I was thinking and talking specifically of GPUs and reductions (aka multiple core interacting) during which you don't always know the exact order of operations.

And also, tell that to the people that went from a compiler using x87 instructions to one using SSE instructions and between two binaries from the same code get different results. Yes, the exact same suite of FP instructions should always give the same results. And that's also supposing you're not loading some library that sets ugly fast-maths flags (see the recent yak-shaving session by @moyix).

You get the same result if you run on the same architecture and with the same instructions (or if you run on machines that implement IEEE 754-2008 [*], which was the first standard that guaranteed cross-platform determinism for a subset of floating point operations, which means, no SIMD!! =/), and you don't have non-determinism introduced by thread interleaving and race conditions (unless you very carefully account for that, like the article submitted in this thread)

I wish we had a language that guaranteed that the results of a computation were deterministic, all the while it properly enabled the use of all available hardware resources (so: using SIMD, all CPU cores, and also offloading some code to the a GPU if available), even if it had some overhead. Doing this manually is ridiculously difficult if you want to write high performance software, specially if you use GPUs.

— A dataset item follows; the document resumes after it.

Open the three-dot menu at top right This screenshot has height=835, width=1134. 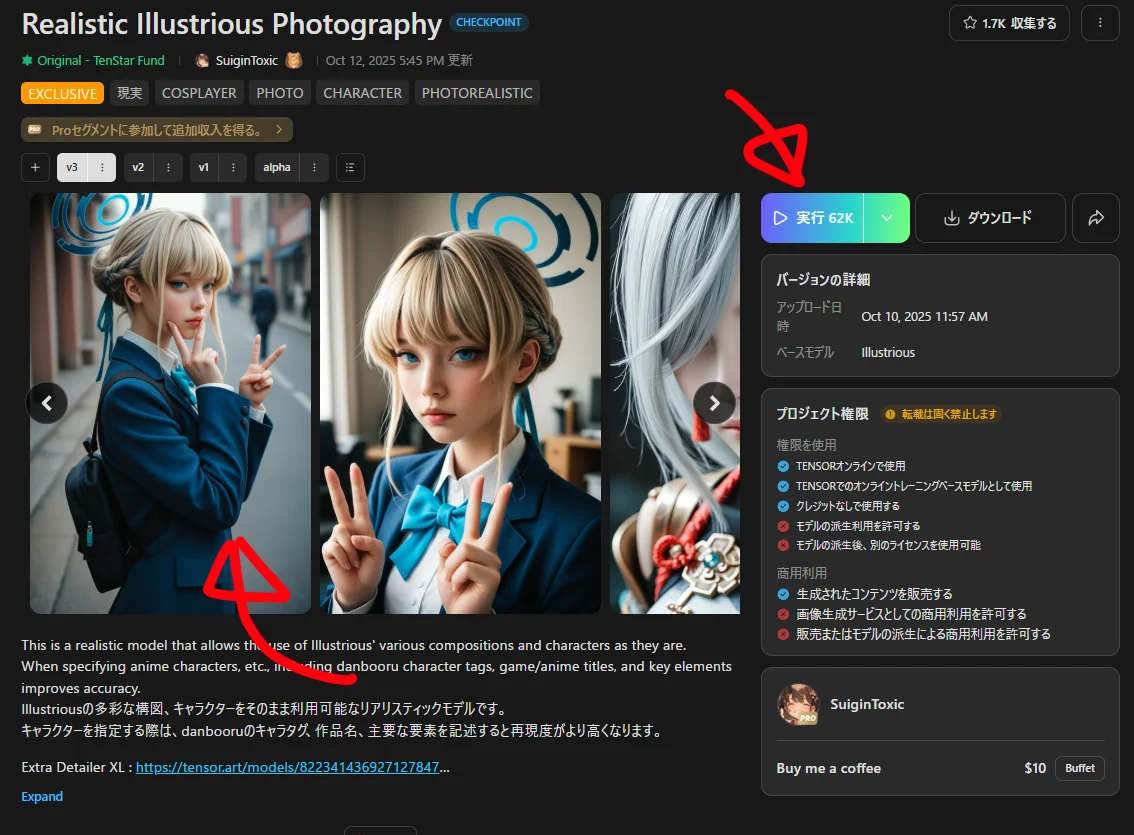point(1100,23)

[*] See https://stackoverflow.com/questions/42181795/is-ieee-754-200... - the amazing Rapier physics engine https://rapier.rs/ leverages IEEE 754-2008 to have a cross-platform deterministic mode that will run physics exactly the same way in every supported platform https://rapier.rs/docs/user_guides/rust/determinism/ - but this means taking a huge performance hit: you can't use SIMD and you must run the physics on a single thread.

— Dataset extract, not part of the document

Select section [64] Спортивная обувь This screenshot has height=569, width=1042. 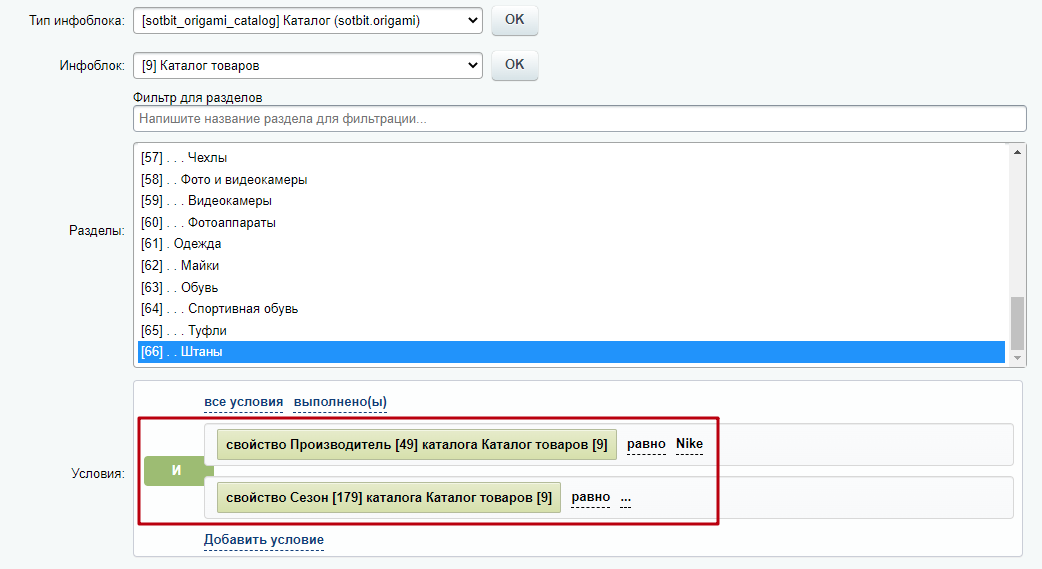pos(571,308)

Typical technobabble from someone who doesn't really understand floating-point.

Floating-point is not associative. Reordering operations yields different results, so no compiler will do so, unless you specifically disable standards conformance.

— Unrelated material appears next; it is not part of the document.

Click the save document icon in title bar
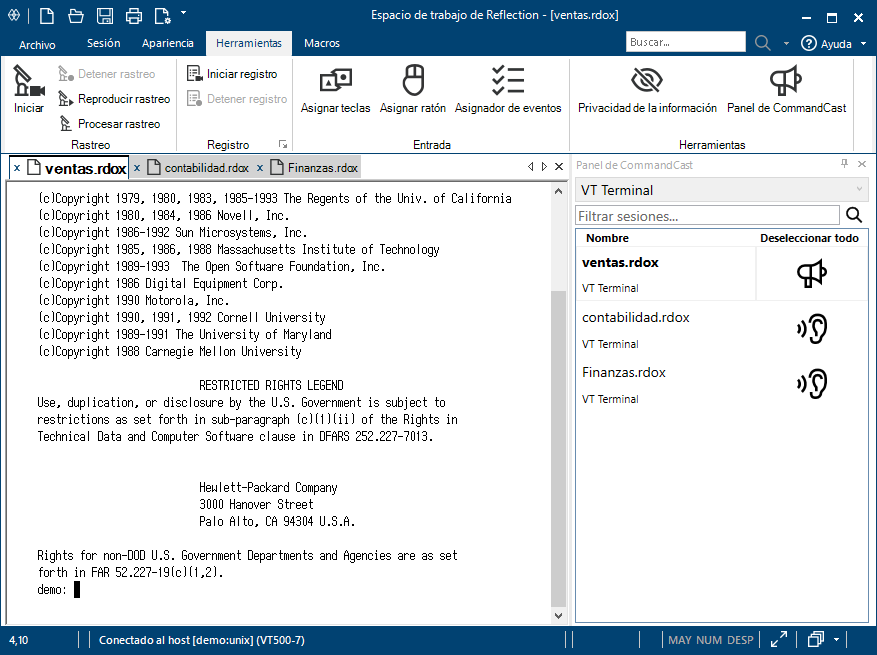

The use of SIMD, which is just a type of instruction-level parallelism, has no effect on the result of floating-point operations, unless of course you reorder your operations so that they may be parallelized.

What does affect the result of floating-point operations is when rounding happens and at what precision. If we're talking about C, the compiler is allowed to run intermediate operations with higher precision than that mandated by its type. This is merely so that it can use x87 which is 96-bit long by default and only round when it spills to memory and needs to store a 64-bit or 32-bit value. Compilers have flags to disable that behaviour, and it doesn't apply when the SSE unit instead of x87 is used. Using SSE for floating-point doesn't necessarily mean it's using SIMD, most of the instructions have scalar variants.

Another example is FMA, which might be substituted for any multiply+add operations.

In practice if your code breaks with this it just means it was incorrect in the first place.

The actual rules are very complicated. C allows greater precision for intermediate results but compilers are sometimes careful to stick to IEEE rounding. [1] contains a good general overview, and [2] talks about FMA in particular. And in [3] I've set up a Godbolt example to play with. By default -O3 gives you FMA, but -O or -O3 with -ffp-contract=off don't. So you absolutely can get different results depending on optimization levels.

[1]: https://randomascii.wordpress.com/2012/03/21/intermediate-fl...

[2]: https://kristerw.github.io/2021/11/09/fp-contract/

[3]: https://godbolt.org/z/eTz8o6b3P

The rule is very simple, I'm not seeing anything in what you say suggesting that it isn't?
You do realize programming languages don’t necessarily manipulate the architectures native floating point operations, but are free to define any semantics they want? You know, like it could have number types that work like in math, e.g. symbolic math tools does exactly that.

Also, that kind of language is absolutely not warranted.